Packagetrackr remains online, but they’ve also repackaged the service as Fara, and they aim to build it into a more comprehensive service over time — a way for people to visualize a variety of e-commerce activities from a single interface.

Leo Chen, who moved to the U.S. from his native China at age 9, is a veteran of the Seattle startup scene, previously one of the co-founders of Cheddr Media. Josh Chen is a software engineer who grew up in China and has worked for companies including New Egg. This is his first startup.

The two founders met last year, when Leo was traveling in China on a Geeks on a Plane trip, and Josh happened to meet their group during one leg of the trip. Leo ended up working in China as a product manager for Amazon.com, and then for DianDian.com, a Chinese version of the Tumblr blogging service. They reconnected in April when Leo was looking to borrow a telephoto lens for a concert and put out a call to his friends online, which Josh answered.

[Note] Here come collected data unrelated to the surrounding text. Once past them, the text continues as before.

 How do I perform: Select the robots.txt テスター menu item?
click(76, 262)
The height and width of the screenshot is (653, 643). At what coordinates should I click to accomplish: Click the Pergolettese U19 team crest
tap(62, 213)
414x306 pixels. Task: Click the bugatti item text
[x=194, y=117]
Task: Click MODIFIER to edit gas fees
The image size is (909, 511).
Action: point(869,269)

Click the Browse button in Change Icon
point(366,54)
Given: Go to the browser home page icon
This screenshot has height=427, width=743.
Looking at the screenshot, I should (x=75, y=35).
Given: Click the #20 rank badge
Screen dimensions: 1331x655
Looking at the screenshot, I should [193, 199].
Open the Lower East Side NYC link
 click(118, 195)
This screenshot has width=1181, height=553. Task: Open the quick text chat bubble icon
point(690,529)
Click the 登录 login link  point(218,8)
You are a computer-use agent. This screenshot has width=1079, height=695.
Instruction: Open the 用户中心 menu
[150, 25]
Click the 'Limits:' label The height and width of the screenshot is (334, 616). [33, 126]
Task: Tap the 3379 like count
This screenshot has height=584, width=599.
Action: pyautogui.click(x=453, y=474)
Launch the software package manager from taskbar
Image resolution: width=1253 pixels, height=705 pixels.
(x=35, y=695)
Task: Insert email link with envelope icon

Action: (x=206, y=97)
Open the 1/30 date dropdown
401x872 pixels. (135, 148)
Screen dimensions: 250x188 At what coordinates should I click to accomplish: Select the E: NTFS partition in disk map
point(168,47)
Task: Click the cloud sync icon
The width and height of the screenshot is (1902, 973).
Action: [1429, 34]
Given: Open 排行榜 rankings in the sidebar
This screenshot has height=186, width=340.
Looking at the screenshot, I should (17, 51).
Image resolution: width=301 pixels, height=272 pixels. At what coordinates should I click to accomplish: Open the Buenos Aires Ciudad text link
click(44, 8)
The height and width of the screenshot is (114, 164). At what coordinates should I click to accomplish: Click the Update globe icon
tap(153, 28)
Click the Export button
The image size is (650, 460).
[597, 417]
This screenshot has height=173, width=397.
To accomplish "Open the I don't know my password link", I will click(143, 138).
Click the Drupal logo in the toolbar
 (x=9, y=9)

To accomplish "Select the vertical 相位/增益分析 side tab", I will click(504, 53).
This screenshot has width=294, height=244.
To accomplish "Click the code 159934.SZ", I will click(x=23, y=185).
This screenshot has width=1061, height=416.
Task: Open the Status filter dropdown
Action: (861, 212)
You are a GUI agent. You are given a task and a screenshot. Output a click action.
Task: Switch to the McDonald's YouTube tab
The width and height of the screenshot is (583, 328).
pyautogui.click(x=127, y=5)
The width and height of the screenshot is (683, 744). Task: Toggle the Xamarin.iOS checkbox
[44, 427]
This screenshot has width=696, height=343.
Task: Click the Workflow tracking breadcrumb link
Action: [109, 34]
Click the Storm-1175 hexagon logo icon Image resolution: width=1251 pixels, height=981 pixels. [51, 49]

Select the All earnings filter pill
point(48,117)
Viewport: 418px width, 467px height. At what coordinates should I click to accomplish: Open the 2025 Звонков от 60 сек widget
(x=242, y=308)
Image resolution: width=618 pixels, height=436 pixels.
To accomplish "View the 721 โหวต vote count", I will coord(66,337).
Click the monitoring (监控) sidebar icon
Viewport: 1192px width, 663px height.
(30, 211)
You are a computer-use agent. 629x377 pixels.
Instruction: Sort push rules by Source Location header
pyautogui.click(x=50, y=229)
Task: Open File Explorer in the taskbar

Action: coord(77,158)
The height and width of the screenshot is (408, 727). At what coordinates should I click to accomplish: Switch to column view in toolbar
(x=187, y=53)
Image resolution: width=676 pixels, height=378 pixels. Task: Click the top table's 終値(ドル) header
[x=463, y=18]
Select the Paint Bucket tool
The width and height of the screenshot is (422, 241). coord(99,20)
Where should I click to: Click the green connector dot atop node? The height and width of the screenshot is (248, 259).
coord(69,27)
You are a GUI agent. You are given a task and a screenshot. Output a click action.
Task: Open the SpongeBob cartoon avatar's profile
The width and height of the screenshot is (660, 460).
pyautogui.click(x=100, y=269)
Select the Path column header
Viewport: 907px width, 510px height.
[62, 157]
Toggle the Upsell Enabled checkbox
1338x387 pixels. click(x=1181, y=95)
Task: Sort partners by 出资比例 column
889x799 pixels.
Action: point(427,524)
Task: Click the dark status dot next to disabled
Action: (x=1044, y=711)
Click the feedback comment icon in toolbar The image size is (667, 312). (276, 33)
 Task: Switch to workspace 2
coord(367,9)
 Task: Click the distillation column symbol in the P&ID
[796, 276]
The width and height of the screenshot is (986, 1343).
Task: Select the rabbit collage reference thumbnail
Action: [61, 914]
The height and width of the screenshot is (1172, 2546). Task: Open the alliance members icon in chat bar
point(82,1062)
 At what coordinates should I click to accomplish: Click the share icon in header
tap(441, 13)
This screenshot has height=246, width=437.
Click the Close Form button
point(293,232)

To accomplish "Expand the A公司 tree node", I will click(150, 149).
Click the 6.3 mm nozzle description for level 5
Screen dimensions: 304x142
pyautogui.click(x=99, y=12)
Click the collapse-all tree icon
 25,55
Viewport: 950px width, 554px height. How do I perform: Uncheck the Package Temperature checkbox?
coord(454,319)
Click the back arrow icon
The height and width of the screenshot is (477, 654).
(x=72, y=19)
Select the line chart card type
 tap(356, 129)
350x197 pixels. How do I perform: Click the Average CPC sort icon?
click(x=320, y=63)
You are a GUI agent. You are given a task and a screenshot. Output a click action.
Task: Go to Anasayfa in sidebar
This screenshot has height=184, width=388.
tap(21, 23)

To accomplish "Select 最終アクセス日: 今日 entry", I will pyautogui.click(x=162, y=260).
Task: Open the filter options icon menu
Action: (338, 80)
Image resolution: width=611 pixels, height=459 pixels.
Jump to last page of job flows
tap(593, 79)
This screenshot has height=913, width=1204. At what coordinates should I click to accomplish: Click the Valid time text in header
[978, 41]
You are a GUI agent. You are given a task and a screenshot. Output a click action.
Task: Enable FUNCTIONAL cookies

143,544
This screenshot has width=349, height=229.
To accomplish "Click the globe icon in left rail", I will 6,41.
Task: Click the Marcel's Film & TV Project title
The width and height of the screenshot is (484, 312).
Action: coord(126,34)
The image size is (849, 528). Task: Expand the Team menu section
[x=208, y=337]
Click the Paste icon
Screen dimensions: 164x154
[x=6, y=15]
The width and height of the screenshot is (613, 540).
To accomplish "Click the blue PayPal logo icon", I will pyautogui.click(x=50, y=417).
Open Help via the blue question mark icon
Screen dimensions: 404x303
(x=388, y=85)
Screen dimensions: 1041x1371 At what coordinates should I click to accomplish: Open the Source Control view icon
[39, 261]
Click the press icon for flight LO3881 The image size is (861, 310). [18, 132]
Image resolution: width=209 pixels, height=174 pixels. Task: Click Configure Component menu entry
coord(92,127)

After working on Fara for a few months in their spare time, they’re now both full time, and to get the company off the ground they recently came to Seattle, where Leo’s parents live.

The name of the company is derived from Faraday’s Law, and the ability to create an electrical current by moving a copper coil around a magnetic field. Leo remembers thinking that it was more magic than science when he first learned about Faraday’s experiments in college physics, and he says the company is aiming to create something similarly magical.

The two founders are bootstrapping the venture so far, funding it out of their own pockets and Packagetrackr ad revenue.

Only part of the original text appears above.